Columns/Opinion, Editorials

Audit on state vehicles’ use for commuting calls for putting brakes on privileges

Commuting to and from work usually don’t come with any real perks.
More often than not it’s an additional expense you calculate into your budget.
That is, unless you are one of nearly 500 privileged public employees who drove state vehicles last year back and forth to work.
An audit released Sunday during legislative interim meetings in Charleston is best described as “in your face” to taxpayers, as one delegate put it.
The audit was only able to track about 50 of those nearly 500 state employees’ use of state vehicles for business and nonbusiness use.
Despite this audit there is still a lot more that we don’t know about the state vehicle fleet’s usage than we do know.
Lenient reporting requirements, lack of a law mandating agencies separately track work and personal use and even exemptions for certain agencies fog up every window on this issue.
We do know that well more than half of state employees using state vehicles for personal use work in the departments of Transportation and Commerce — nearly 350 of them.

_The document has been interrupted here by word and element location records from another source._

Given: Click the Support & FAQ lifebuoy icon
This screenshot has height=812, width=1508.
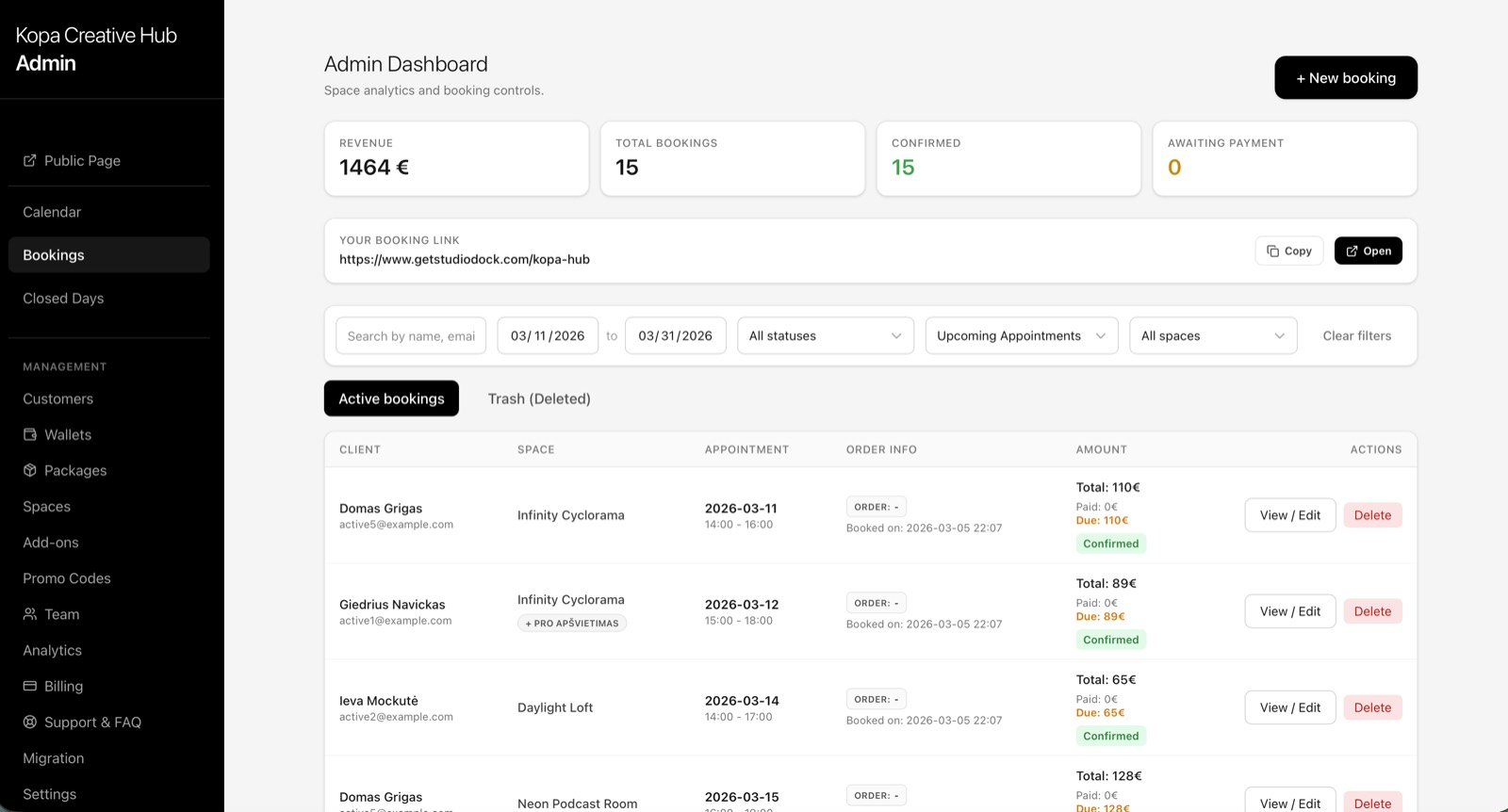Looking at the screenshot, I should (x=30, y=723).
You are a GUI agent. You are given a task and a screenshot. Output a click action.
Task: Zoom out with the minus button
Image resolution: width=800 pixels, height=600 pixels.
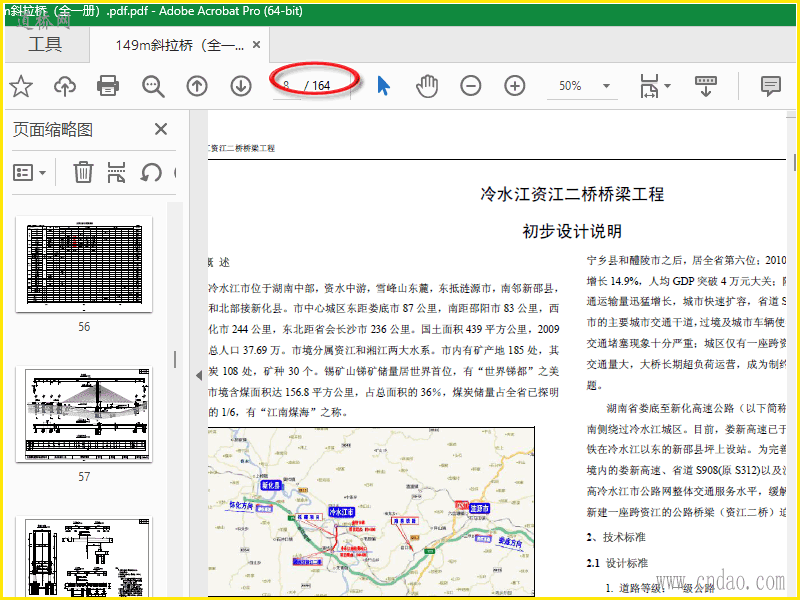[x=471, y=86]
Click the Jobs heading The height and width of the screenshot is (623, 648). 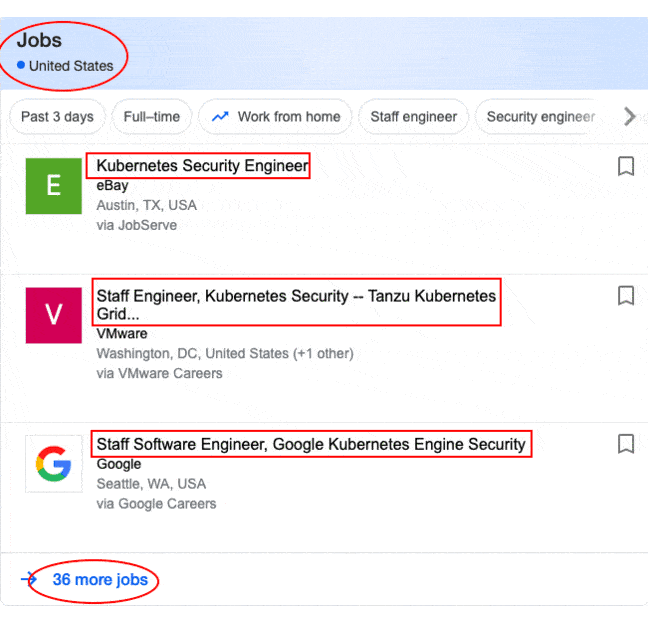[39, 41]
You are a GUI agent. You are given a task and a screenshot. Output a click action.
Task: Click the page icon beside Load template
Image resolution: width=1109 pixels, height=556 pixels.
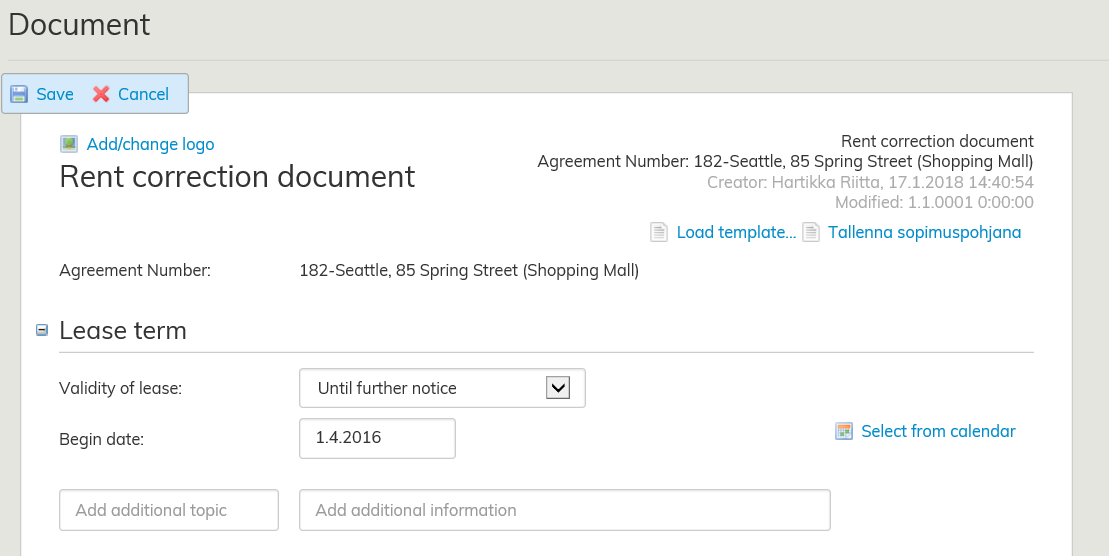pyautogui.click(x=659, y=233)
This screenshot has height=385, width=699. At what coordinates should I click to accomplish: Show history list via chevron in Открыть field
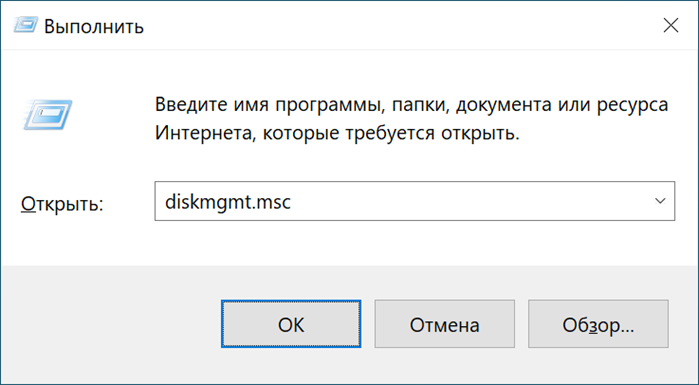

Also, the 52 workers who used state vehicles the audit could analyze, determined that 30 percent of the time they were using them for nonbusiness travel — 2,309 miles out of 7,865.
The audit also discovered that agencies underreported to the IRS the value of commuting as a taxable fringe benefit for about half of the nearly 500 state employees.
One state senator called for altogether ending the use of state vehicles for commuting.
It’s apparent the need for a law to require all state agencies to keep diligent records on business and nonbusiness mileage is long overdue.
The departments of Transportation and Commerce also should tighten requirements on how they administer their employees use of state vehicles.
And no state agency should be exempt from any and all Fleet Management regulations.
This audit also reported findings that give us less reason to pause about whether the Legislature should be reviewing the Supreme Court’s spending.
Though this court is the ultimate arbiter of law in West Virginia, its justices and staff ethics about traveling on the public dime are suspect.
The audit’s findings point to everything from justices using state vehicles to commute to one administrator racking up $11,000 in rental car expenses.
Justices also reserved court vehicles without giving a purpose or destination a score of times in this audit.
We’re well past the point of just attempting to put the brakes on the use of state vehicles.
It may be time to take the keys away from state employees for all but business use.